Também não incorreríamos em erro se afirmássemos que todo o contexto do intervalo entre 259E e 264B tem como motivação o enredamento digressivo- argumentativo prévio para a distinção entre o pensamento, a opinião e a

imaginação, como “fontes” possíveis do discurso e, simultaneamente, mas sob

outro aspecto, como “gêneros suscetíveis, em nossas almas, tanto de falsidade como de verdade [...]” (PLATÃO, 1983, p. 185-190). Note-se, portanto, que a dimensão em que transcorre o trecho do diálogo é ontológica e não lógica.

Sem diferenciar rigorosamente pensamento, opinião, imaginação e discurso, ao afirmar-se que este último é imagem — por fazer sempre algo, verdadeiro ou falso, aparecer — também se está igualmente obrigado a asseverar que pensamento,

opinião e imaginação são, de tal modo, também eles imagem “em que haverá ou

sensível)”. Se for assim, com tudo sendo imagem, tudo passa a ser também discurso e pouco valor se tira do esforço definitório levado a cabo pela ensaísta.

É, além disso, necessário dar relevo ao fato de que Platão teria tomado a cautela de não apresentar como idênticos a imagem como produto e a imitação como processo, como bem se pode depreender do trecho a seguir, em que o Estrangeiro de Eléia, alheio à consideração analítica do mimema, afirma:

Eis, pois, o que ficou decidido: dividir sem demora a arte que produz imagens e, avançando nesse esconderijo, se, desde logo, nos aparecer o sofista, apanhá-lo conforme o edito do rei, entregando-o ao soberano, e declarando-lhe a nossa captura. E se, nas sucessivas partes da mimética, ele encontrar um covil onde esconder-se, persegui-lo passo a passo, dividindo logo cada parte em que se resguarde, até que seja apanhado. [...] (PLATÃO, 1983, p. 152- 153)

O Estrangeiro divide a produção em divina e humana, em um sentido e seus produtos em realidade e ilusão, por outro. Não lhe escapa que os deuses produzem, eles também, imagens. São elas todas verdadeiras, por serem divinas? Para o Estrangeiro, ao lado de cada coisa real, “vêm colocar-se suas imagens, que não são mais suas realidades e que também devem sua existência a uma arte divina” (PLATÃO, 1983, p. 193). O mesmo vale para as imagens oníricas e para os simulacros naturais e, por assim dizer, espontâneos, como as sombras projetadas pelo fogo. Da imagem como produto tanto podem participar o divino como o humano, mas da imitação como processo é justo dizer que, no discurso do Estrangeiro, se trata da parte em que é somente arte de produção humana e que é dela que ele se ocupa. Se toda e qualquer imagem, por permitir a emersão do real ou do falso, fosse assimilável à noção de discurso, estaria Maura Iglésias devendo a demonstração de sua hipótese assimilatória no caso das imagens que participam da produção divina.
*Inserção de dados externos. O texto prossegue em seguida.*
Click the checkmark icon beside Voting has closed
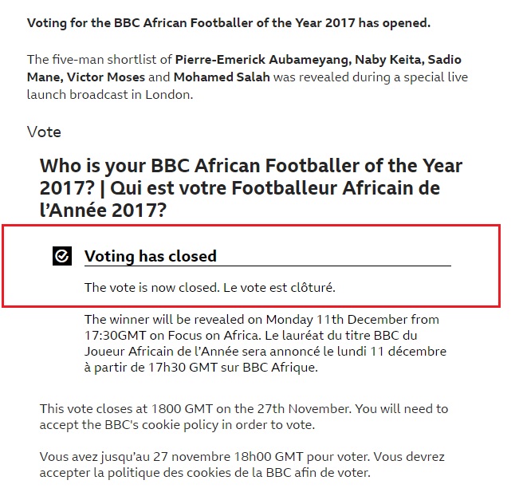 point(62,256)
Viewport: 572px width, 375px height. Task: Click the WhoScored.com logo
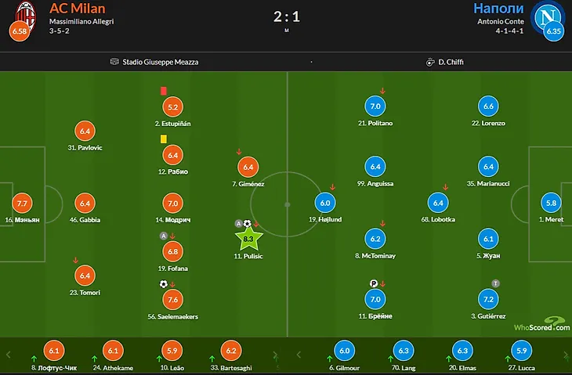point(542,323)
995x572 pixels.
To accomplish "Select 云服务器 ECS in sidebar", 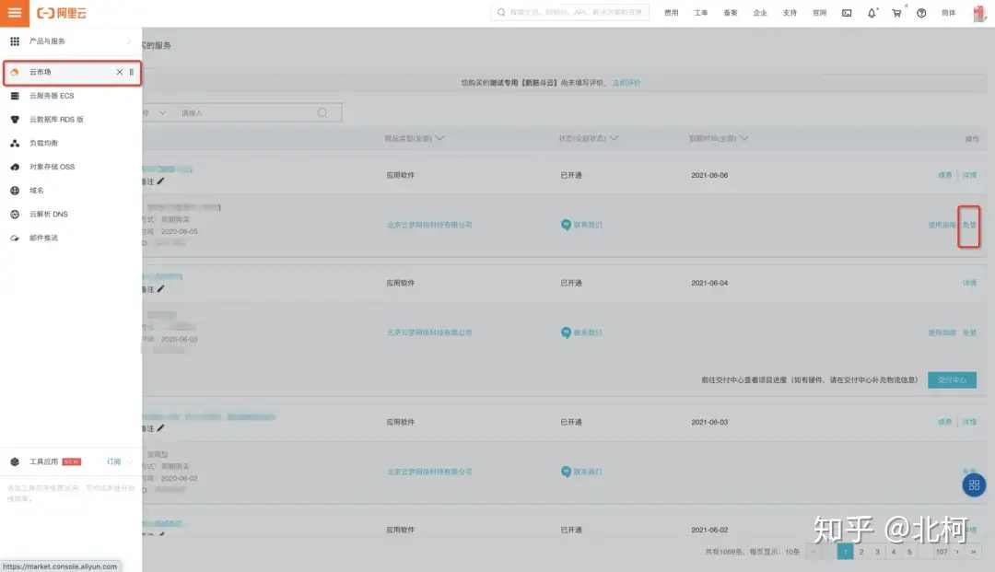I will (52, 96).
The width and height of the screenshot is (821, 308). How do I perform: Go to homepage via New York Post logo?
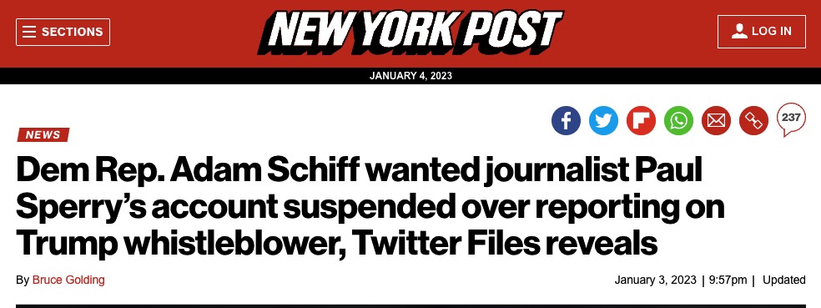(410, 33)
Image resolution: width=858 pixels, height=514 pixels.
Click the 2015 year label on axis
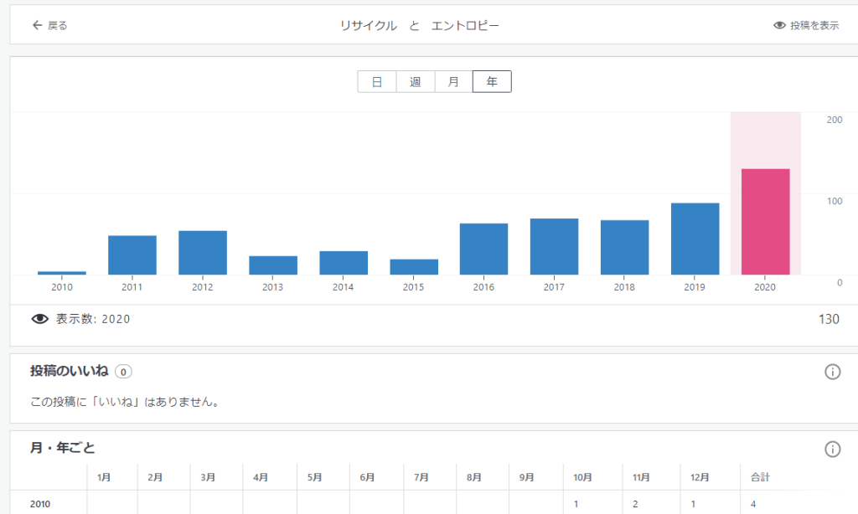point(413,287)
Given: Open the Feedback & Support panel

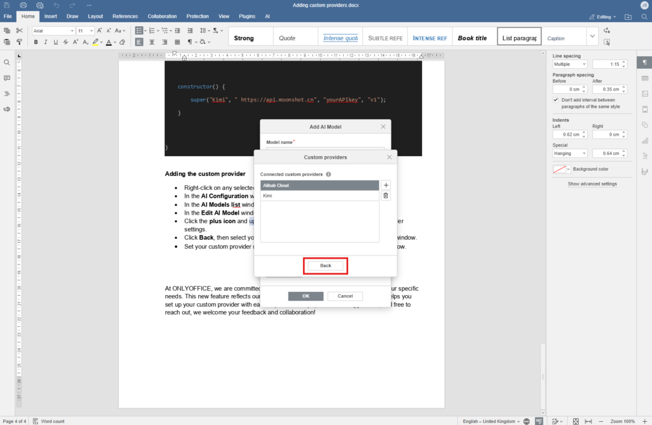Looking at the screenshot, I should coord(7,108).
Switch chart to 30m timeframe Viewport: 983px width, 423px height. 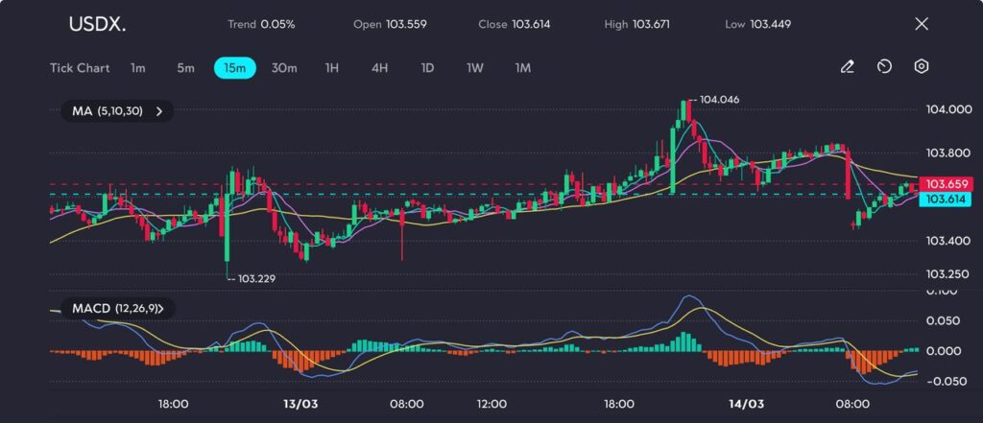coord(284,68)
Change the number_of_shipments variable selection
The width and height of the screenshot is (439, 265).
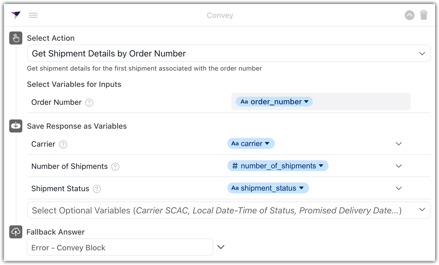click(x=278, y=166)

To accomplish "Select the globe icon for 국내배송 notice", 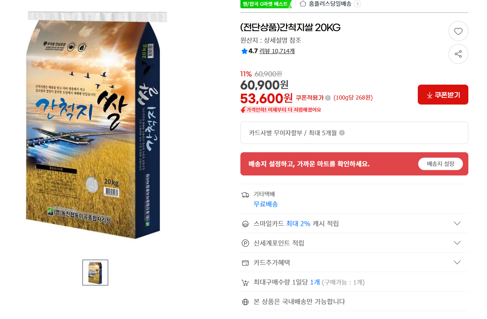I will point(245,302).
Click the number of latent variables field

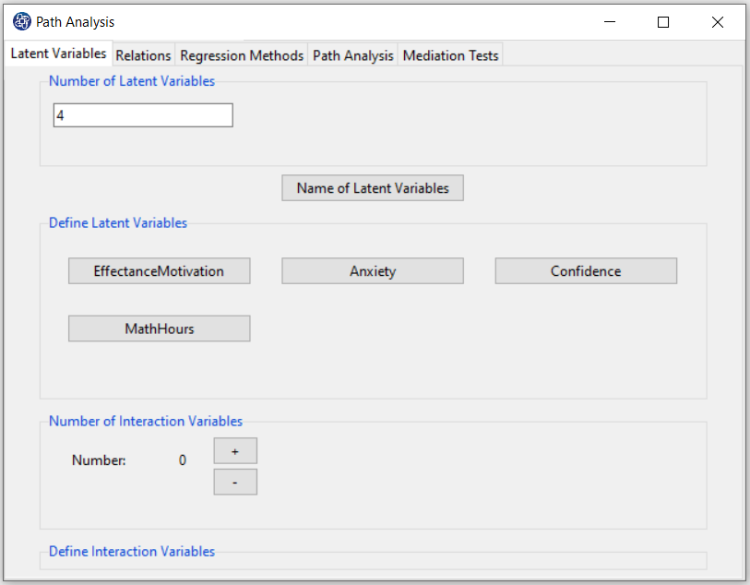pyautogui.click(x=143, y=115)
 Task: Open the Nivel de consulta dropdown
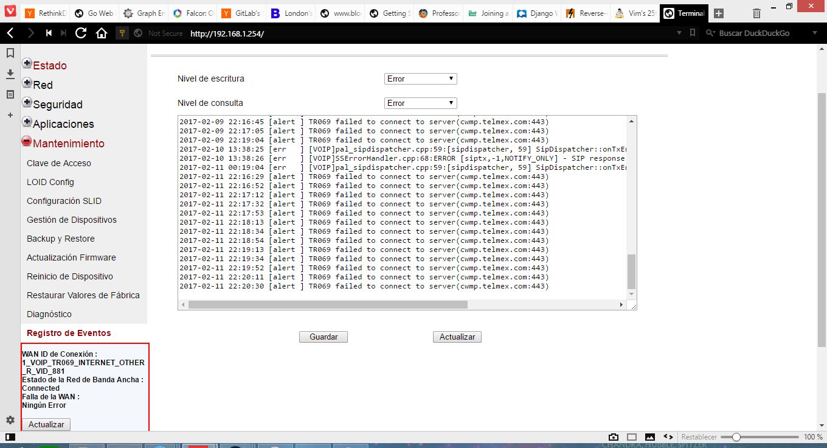(420, 103)
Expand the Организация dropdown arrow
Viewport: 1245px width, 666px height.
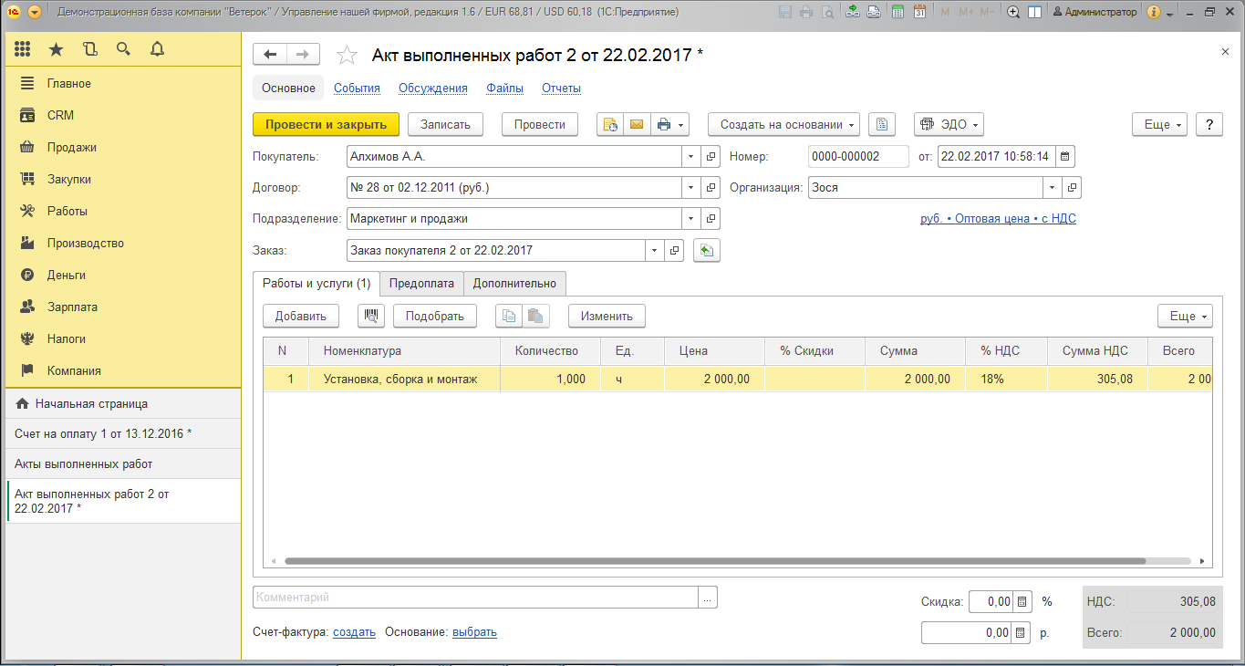pos(1053,188)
O raciocínio de Iglésias, por fim, ignora o modo como o procedimento das divisões ontológico-binárias levado a cabo pelo Estrangeiro de Eléia conduz o diálogo ao seu objetivo primordial: aquilo que Maria Carolina Santos (2001, p. 279) chama de “apreensão da positividade do Não-Ser, essencialmente diferente da do Ser, para além dos pontos ambíguos impostos como limítrofes pela sofística”. O propósito de Platão seria, portanto, bem diferente da proposição do discurso como imagem, o que se comprova pelo argumento incontestável de que a categoria do discurso, apesar de participar do raciocínio desenvolvido no diálogo, esteja fora do alcance daquelas mesmas divisões ontológico-binárias, das quais não escapa, todavia, a mimética como técnica produtora de imagens.

Ao apreender a positividade do Não-Ser e ao conceder a mímesis um estudo mais sistemático, nos termos em que o faz no Sofista, Platão supera, de modo surpreendente, a dimensão ético-política com que abordou o tema em A república. Agora, o grande filósofo permite, inequivocamente, observar o trabalho do artista sob o ponto de vista do problema da criação.